• [TASK STATEMENT]: Pick out the lines below that include the string "assistenza".

Stored data entries:
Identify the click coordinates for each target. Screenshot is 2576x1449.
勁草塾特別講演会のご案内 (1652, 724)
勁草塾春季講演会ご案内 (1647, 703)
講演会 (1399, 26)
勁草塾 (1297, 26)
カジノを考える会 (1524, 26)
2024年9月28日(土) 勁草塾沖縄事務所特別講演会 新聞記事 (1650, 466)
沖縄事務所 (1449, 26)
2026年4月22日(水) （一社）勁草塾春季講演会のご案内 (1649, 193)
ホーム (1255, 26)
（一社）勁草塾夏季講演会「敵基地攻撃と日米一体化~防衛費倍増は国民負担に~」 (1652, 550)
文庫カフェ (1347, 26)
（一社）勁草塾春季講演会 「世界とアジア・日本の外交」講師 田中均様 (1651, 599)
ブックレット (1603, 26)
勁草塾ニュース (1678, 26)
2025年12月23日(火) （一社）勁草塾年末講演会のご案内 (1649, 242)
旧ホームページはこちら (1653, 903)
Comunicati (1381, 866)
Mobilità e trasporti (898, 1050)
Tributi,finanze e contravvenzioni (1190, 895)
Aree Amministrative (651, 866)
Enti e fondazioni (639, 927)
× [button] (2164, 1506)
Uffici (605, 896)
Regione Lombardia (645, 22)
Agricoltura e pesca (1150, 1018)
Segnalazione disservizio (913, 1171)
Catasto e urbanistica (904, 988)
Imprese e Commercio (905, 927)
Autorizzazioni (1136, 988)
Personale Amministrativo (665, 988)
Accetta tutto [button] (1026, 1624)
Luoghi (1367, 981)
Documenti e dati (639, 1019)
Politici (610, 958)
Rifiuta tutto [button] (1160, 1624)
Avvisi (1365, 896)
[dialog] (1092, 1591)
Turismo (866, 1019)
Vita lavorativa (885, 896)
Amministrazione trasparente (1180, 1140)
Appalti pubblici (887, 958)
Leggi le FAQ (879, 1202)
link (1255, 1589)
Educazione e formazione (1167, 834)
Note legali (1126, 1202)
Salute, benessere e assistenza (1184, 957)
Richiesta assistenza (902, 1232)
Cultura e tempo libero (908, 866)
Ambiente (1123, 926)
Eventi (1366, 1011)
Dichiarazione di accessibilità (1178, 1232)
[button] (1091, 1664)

• [FINISHED TASK]:
Salute, benessere e assistenza (1184, 957)
Richiesta assistenza (902, 1232)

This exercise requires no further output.